Identity federation is the foundational element for enabling Single Sign-On (SSO) between different domains. Thousands of organizations across the globe depend on identity federation for mission critical applications. Federation technology silently powers connections between colleges and universities, banks and other financial institutions, medical service providers and hospitals, e-commerce brands and retail sites, government departments and agencies, employers and employee benefits providers, subsidiaries and holding companies, suppliers and commercial buyers, sub-contractors and prime contractors, online publications and other media companies, etc.

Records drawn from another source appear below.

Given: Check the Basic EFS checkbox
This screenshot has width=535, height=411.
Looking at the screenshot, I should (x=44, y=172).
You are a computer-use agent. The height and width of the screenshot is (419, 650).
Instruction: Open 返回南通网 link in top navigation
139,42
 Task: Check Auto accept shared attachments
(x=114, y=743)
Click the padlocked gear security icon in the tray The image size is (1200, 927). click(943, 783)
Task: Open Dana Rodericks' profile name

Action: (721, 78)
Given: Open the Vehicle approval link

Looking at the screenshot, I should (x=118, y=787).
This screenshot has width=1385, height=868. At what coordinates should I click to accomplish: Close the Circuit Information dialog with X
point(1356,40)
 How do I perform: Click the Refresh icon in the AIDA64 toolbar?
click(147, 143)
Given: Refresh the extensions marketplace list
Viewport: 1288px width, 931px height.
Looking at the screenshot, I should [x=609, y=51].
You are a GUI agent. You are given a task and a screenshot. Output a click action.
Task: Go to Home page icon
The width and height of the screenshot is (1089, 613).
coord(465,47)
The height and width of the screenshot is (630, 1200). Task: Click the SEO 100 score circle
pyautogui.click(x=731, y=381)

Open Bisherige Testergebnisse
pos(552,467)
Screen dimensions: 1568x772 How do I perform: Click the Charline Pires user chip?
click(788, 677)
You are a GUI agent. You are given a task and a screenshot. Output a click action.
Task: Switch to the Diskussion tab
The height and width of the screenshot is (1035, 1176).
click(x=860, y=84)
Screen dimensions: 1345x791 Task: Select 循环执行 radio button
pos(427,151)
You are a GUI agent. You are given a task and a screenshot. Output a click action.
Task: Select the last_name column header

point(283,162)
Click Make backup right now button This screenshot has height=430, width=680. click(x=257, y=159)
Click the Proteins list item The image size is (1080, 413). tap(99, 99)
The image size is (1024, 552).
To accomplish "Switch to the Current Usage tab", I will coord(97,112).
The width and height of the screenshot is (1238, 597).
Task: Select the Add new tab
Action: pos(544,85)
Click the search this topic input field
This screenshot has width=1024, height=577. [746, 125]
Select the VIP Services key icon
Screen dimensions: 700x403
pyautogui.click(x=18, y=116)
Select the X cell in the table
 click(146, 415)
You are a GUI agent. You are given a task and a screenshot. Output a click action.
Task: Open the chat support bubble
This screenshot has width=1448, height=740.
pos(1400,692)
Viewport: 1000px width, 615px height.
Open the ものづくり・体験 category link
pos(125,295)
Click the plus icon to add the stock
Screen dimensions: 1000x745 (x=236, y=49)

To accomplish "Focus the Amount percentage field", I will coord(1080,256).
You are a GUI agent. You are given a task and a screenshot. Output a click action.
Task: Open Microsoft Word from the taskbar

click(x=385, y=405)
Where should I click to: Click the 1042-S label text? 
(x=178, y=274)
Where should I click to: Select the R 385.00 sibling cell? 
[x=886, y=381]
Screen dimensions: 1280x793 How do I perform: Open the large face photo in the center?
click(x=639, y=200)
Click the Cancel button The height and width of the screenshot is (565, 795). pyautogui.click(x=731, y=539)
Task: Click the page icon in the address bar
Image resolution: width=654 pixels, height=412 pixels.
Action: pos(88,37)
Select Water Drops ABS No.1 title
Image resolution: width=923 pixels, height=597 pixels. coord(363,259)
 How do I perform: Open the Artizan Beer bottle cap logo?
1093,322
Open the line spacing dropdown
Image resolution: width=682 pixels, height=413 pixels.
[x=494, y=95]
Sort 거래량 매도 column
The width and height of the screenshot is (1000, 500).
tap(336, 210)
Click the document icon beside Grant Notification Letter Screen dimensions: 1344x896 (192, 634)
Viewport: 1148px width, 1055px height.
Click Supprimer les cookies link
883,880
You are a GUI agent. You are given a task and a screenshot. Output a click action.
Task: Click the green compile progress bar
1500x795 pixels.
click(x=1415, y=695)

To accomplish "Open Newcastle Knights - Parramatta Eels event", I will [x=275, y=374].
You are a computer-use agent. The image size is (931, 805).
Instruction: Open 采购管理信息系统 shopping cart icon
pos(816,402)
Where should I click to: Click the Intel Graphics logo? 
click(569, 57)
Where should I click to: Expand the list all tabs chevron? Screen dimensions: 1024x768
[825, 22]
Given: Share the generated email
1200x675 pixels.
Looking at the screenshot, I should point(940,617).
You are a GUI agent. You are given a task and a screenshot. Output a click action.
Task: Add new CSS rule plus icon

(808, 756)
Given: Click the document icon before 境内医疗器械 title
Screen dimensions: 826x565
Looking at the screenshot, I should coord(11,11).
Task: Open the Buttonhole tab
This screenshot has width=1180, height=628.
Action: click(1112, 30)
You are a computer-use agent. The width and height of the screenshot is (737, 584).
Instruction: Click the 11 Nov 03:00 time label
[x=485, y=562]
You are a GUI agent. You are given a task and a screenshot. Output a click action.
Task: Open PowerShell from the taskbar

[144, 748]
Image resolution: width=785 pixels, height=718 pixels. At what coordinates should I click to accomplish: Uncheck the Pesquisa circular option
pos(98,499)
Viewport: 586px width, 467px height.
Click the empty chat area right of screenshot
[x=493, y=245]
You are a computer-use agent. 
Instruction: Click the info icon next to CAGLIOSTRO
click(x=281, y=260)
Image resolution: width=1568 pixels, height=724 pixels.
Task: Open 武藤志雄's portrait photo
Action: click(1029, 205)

The classic federation use case is a set of users in one domain (Acme.com) leveraging their identity credentials and authentication events to gain access to another domain (Globex.com), without having to explicitly maintain distinct accounts, and login with different passwords. Identity federation is one of the main technologies that helps organizations move away from password-based authentication. Since federation is seamless between organizations and transparent to the users, it makes moving between federated web properties a much better user experience.
Federation brings many benefits beyond improving the user experience via SSO. Decreasing the number of passwords that users must remember provides immediate security benefits by reducing the identity attack surface. It also improves organizational security posture because a user’s home domain is usually more diligent and therefore quicker to terminate accounts when the user leaves or no longer needs access than all the down-level service providers he or she may interact with on a daily basis. Federation also simplifies account maintenance across connected sites. Relying Parties (RPs) depend on Identity Providers (IdPs) to maintain, update, and remove accounts, so the burden of duplicate accounts, attributes, and effort is eliminated.
Prior to the advent of identity federation protocols, web access management (WAM) systems provided SSO within a single domain. Federation technology can bridge WAM systems, even between WAM systems from different vendors. Therefore, federation technology can help deploying organizations escape vendor lock-in, and more easily connect (or disconnect) entities involved in mergers, acquisitions, and divestitures.
The most common federation protocols, frameworks, formats, and specifications are Security Assertion Markup Language (SAML), OAuth, OpenID, OpenID Connect, JSON Web Tokens, (JWT), WS-Federation, and WS-Trust.
Ping Identity’s PingFederate is the flagship of their product line. PingFederate supports all the federation protocols and provides additional authentication and authorization functionality.
Ping Identity, founded in 2002, has grown to be a major vendor of identity management solutions, both for on-premises and cloud deployment.